Their boss chuckled indulgently. “Seven.”

“Seven years ago, then.” Marcus gave an unembarrassed shrug, beaming toward the camera. “Seven years ago, we started filming, and I had no idea what was in store for all of us. I’m very grateful for this role, and for our audience. Since you needed”—he made himself say it—“a pretty face, I’m glad mine was the prettiest you saw. Not surprised, but glad.”

He arched an eyebrow, settling his fists on his hips in a heroic pose, and waited for more laughter. This time, directed and deliberately elicited by him.

That bit of control settled his stomach, if only a little.

“I’m also glad you found so many other pretty faces to act alongside.” He winked at Carah. “Not as pretty as mine, of course, but pretty enough.”

More smiles from the crew and an eye roll from Carah.

He could leave now. He knew it. This was all anyone outside his closest colleagues and crew members expected of him.

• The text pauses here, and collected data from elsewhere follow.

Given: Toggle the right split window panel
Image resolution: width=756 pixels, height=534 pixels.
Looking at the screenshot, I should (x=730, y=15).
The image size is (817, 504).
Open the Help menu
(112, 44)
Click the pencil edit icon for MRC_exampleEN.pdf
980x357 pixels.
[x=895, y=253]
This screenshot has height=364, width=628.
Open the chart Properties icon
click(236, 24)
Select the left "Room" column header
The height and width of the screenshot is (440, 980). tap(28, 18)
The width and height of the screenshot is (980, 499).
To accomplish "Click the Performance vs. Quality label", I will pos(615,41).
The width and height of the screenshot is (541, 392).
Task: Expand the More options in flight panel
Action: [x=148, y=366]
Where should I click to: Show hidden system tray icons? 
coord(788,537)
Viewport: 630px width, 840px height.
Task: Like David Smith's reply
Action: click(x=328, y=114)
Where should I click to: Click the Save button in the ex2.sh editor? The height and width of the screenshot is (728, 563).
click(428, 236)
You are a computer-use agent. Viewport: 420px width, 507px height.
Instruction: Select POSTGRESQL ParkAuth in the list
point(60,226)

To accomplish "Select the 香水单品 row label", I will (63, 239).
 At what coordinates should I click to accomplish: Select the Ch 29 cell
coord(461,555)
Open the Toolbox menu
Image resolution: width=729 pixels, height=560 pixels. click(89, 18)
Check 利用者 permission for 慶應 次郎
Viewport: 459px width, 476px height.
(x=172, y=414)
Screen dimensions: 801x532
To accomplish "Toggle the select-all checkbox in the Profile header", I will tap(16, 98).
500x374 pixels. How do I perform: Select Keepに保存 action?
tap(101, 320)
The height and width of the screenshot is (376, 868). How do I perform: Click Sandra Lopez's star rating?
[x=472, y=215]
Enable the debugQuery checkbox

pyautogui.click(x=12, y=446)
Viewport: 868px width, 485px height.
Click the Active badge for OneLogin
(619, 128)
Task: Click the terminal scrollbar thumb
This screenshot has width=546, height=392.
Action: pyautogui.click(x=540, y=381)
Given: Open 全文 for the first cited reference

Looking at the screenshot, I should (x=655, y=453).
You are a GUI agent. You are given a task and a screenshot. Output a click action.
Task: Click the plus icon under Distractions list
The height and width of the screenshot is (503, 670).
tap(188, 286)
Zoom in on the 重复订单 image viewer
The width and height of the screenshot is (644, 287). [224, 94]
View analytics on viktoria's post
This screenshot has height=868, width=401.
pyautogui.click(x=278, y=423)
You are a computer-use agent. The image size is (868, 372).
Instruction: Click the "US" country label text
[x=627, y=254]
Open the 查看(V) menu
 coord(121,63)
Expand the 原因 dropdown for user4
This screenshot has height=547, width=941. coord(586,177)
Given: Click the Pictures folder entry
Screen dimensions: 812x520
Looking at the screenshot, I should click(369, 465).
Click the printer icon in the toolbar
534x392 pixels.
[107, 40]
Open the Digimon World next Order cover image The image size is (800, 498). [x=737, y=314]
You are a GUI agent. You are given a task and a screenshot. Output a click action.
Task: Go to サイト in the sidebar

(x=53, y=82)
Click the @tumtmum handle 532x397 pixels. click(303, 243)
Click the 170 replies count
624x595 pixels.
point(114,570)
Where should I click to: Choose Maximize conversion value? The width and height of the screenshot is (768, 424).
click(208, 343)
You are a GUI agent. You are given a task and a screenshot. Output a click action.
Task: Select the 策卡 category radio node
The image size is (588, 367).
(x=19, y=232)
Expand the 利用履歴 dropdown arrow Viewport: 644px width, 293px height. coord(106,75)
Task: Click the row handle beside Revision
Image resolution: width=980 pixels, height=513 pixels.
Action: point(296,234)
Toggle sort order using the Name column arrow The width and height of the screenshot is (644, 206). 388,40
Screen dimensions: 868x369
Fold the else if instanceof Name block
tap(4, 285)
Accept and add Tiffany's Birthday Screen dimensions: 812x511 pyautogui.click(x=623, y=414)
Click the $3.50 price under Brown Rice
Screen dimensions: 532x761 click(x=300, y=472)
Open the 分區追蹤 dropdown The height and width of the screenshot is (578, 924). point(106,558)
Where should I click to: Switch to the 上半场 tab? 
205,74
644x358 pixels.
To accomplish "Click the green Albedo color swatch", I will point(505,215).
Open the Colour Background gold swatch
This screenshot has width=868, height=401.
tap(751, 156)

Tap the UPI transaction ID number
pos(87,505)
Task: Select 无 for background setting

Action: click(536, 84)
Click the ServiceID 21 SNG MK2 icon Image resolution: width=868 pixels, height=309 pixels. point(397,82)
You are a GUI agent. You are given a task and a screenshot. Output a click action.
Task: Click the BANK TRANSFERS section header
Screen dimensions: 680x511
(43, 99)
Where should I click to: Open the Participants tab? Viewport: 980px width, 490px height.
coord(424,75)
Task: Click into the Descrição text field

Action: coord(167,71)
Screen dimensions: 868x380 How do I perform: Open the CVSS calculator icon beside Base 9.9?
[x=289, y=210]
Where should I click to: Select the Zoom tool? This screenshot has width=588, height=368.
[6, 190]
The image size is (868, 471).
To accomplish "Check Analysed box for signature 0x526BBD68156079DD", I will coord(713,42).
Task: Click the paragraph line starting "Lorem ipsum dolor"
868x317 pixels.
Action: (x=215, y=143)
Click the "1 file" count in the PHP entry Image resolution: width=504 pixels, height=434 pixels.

Still, he had to say one last thing, because this was his last day. This was the end of seven damn years of his life, years of endless hard work and challenges and accomplishments and the joy that came from doing that work, meeting those challenges, and finally, finally allowing himself to count those accomplishments as worthwhile and his.

He could now ride a horse like he’d been doing it his whole life.

The sword master said he was the best in the cast with a weapon in hand and had the fastest feet of any actor she’d ever met.

At long last, he’d learned to pronounce Latin with an ease his parents had both acknowledged and deemed a bitter irony.

Over his time on Gods of the Gates, he’d been nominated for five major acting awards. He’d never won, of course, but he had to believe—he did believe—that the nominations didn’t simply reward a pretty face, but also acknowledged skill. Emotional depth. The public might believe him an acting savant, able to ape intelligence despite having none of his own, but he knew the work he’d put into his craft and his career.

None of that would have been possible without the crew.

He angled away from the cameras to look at some of those people, and to obscure the change in his expression. “Finally, I want to thank everyone behind the scenes of our show. There are nearly a thousand of you, and I—I can’t—” The sincere words tangled his tongue, and he paused for a moment. “I can’t imagine how any series could have found a more dedicated, knowledgeable group. So to all the producers, stunt performers, location managers, dialect coaches, production designers, costume designers, hair and makeup artists, VFX and SFX people, and so many others: Thank you. I, um, owe you more than I can express.”

There. It was done. He’d managed to say it without stumbling too much.